Die kurze, sieben, acht Sekunden lange Videosequenz einer Ortsdurchfahrt zeigt mithilfe einer derartigen Analyse sofort auf, wo welche Gefahren lauern. Schon bei der ersten Kreuzung: Der Fahrer schaut nach links und sieht - die A-Säule seines Autos und sonst nichts. An der Strebe zum Autodach bläht sich ein Kreis auf, eine "Time-Bubble", die anzeigt, dass jener Punkt schon lange fixiert wird. Käme hier von links ein Motorradfahrer, würde es unweigerlich krachen. Dann zeigen die "Blickblasen", dass die Augen des Fahrers gegenüber an einer hellen Hauswand hängen bleiben, an einem Blumenkasten, einem Schild - während er sein Fahrzeug nach links in die Straße lenkt.

Dass im Schatten ein Passant die Straße betritt, wird erst relativ spät erfasst. Es folgt eine lange Blickbindung - der Fahrer schaut auf die Füße des Passanten, erkennt so, dass dieser nur zu seinem parkenden Auto marschiert. Der Blick ist wieder frei - und bleibt vorne rechts an einem Transporter hängen, der den freien Blick in die nächste Kurve verstellt.

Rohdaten
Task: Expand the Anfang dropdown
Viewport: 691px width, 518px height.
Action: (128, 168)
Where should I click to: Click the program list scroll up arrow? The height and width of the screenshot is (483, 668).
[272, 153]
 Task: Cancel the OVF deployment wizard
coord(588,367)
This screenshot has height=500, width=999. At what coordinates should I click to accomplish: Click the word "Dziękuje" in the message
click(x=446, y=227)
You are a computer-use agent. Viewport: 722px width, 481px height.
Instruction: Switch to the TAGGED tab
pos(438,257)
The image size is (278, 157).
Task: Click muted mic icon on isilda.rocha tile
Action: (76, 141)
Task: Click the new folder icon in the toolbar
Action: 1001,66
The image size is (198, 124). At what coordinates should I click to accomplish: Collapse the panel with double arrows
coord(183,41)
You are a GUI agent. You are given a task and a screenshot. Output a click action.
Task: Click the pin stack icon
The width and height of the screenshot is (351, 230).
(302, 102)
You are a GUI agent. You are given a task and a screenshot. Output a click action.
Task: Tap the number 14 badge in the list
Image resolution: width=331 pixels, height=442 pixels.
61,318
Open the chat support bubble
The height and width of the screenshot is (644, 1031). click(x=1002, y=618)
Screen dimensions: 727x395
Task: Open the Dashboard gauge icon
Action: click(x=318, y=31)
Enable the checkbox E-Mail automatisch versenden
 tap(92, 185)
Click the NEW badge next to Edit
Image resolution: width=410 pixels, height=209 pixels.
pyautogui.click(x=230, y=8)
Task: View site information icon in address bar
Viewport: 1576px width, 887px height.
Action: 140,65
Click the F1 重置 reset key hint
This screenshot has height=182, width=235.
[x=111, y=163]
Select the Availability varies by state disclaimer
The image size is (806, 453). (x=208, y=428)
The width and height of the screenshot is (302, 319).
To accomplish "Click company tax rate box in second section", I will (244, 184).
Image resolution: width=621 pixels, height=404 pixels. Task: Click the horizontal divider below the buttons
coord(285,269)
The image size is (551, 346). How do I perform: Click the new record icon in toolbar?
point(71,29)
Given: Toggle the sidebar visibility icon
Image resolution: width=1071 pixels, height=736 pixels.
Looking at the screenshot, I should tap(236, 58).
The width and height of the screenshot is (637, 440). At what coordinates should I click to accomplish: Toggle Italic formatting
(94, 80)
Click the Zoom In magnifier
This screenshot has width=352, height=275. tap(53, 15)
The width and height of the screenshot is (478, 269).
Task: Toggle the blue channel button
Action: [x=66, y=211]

Aufgabenliste
1. Woran bleibt der Blick des Fahrers laut dem Textauszug zuletzt vorne rechts hängen?
2. Führe den Textauszug über die Blickanalyse der Ortsdurchfahrt im Anschluss an seinen letzten Satz weiter.

Lösungen
1. An einem Transporter, der den freien Blick in die nächste Kurve verstellt.

2.
Wo der Blick nicht hinkommt

In dieser Art und Weise werden die immer gleichen Gefahren der Straße offen gelegt. Dort, wo der Transporter stand, müsste eigentlich ein Halte- und Parkverbot gelten. Pfleger: "Man sieht bei derartigen Analysen sofort, wo ein Straßenbild Fixations-Dots-lastig ist." Oder anders herum: "Wenn man dort, wo keiner mit dem Blick hinkommt, ein Verkehrszeichen hinsetzt, wird es jeder übersehen." Dank Pflegers Analysen gelang es, gefährliche Unfallstellen zu entschärfen.

Blickfolgen

Für ihn ist dieses Aufzeichnen der Blickfolgen "wie ein Seismogramm der Gefährdung". Doch sein "Viewpointsystem" ist auch in ganz anderen Bereichen einsetzbar. Pfleger analysiert bei der Airport-Safety: Was wird dort bei der Gepäckskontrolle gesehen und was nicht. Und er erforscht Blicke von Lokführern.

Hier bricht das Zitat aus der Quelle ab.